Ruang tunggu yang dimaksud tidak terlihat seperti ruang tunggu, namun lebih mirip galeri seni. Aku bersedia menunggu di tempat ini sampai kiamat. Sofanya yang berwarna biru terasa empuk dan nyaman. Lantainya yang berwarna abu-abu tampak bebas debu, bening dan mengilat. Di sofa panjang berwarna biru tadi, sudah duduk lima orang laki-laki, mungkin sedang menunggu diwawancara juga. Aku ikut duduk di ujung sofa yang sama, di antara para lelaki, dan merasa sedikit grogi. Untuk mengalihkan perhatian, aku mengamati dua buah lukisan besar yang tertempel di dinding. Pertama lukisan seorang matador yang sedang menghindar dari serudukan banteng. Lukisan kedua, seorang anak sedang memandikan ayam. Keduanya begitu detail, bahkan hampir menyerupai sebuah foto. Ah, jika diterima, sepertinya aku akan suka bekerja di tempat ini. Jelas sekali pemiliknya punya selera seni yang tinggi.
Satu per satu para kandidat dipanggil, sekitar satu jam menunggu, giliranku pun tiba. Dengan badan agak gemetaran karena lupa makan, aku melangkah menuju ruangan yang ditunjuk. Begitu membuka pintu, aku langsung dibuat lupa cara bernapas. Seorang laki-laki duduk di belakang meja, memandangku sambil tersenyum ramah. Dan demi apapun, belum pernah aku melihat laki-laki setampan itu. Ketampanannya membuatku hanya bisa diam saja di depan pintu, mengerjap beberapa kali, dan tetap diam seperti itu.
"Halo? Apa kamu mau masuk?" Tanya mahkluk tampan di depanku.
"Mau." Tapi aku tetap diam di tempat.
Si tampan kembali tersenyum, membuat kakiku semakin lemas. "Kalau begitu, silahkan masuk."
Dan aku melangkah pelan, menutup pintu dan berdiri di depan meja.
"Silahkan duduk." Ujar si tampan. Aku menurut dan duduk di depannya.
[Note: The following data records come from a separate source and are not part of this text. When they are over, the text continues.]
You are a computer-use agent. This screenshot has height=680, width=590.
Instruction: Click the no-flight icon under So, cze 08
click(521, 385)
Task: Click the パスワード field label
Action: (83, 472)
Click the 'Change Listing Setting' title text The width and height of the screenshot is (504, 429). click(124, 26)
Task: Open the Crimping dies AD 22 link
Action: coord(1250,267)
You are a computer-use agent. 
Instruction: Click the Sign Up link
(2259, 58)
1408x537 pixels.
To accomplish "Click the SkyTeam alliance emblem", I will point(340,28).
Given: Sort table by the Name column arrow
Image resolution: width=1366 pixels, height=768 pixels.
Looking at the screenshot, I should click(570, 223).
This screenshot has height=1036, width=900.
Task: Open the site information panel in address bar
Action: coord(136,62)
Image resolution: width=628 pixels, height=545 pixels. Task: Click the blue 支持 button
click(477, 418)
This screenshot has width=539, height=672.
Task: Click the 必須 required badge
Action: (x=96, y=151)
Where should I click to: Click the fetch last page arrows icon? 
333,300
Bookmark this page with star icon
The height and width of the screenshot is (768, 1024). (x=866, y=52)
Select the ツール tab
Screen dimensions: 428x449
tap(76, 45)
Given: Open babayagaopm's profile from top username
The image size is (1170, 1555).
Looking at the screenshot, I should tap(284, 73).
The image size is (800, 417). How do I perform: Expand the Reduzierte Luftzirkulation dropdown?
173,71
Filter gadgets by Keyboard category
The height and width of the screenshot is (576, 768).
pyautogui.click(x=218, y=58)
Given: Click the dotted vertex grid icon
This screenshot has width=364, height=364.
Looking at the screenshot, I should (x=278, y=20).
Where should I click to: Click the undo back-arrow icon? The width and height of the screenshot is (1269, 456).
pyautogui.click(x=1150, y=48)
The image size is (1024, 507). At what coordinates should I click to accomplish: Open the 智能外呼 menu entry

Sejak masuk ke ruangannya, mataku seperti tidak mau menatap ke objek lain, selain si mahkluk tampan nan indah yang ada di depanku itu. Dan matanya hijau. Bukan, bukan mata duitan. Tapi benar-banar hijau. Tampak mencolok karena kulit putihnya yang bercahaya, bersih dan mulus. Rambutnya yang hitam pekat, tidak menutupi jejak bule di wajah itu. Bibirnya merah muda dan menggoda. Saat tersenyum, terlihatlah deretan gigi yang putih dan rapi. Dan aku ingin menciumnya saat itu juga. Menciumnya tepat di bibir seksi dan menggemaskan itu. Detik itu juga. Namun, tentu saja aku tidak berani melakukannya.
"Jadi, apa keahlianmu?" Tanyanya.
Setelah ber-uh-ah-uh-ah seperti balita baru belajar bicara, akhirnya aku menjawab. "Sa-Saya bisa gambar."
"Bawa contoh gambarnya?"
Aku mengangguk dan mengeluarkan dua buah buku sketsaku. Dan tablet tempatku membuat gambar secara digital. Si tampan mengambil buku sketsa berwarna hitam, lalu membolak-baliknya. Buku itu berisi gambar-gambar realisku, seperti gambar wajah para artis dan sebagainya. Lantas, keningnya berkerat-kerut, mungkin sedang berpikir keras atau mungkin dia menganggap gambarku jelek atau apa, yang anehnya, membuat cowok itu malah terlihat semakin tampan.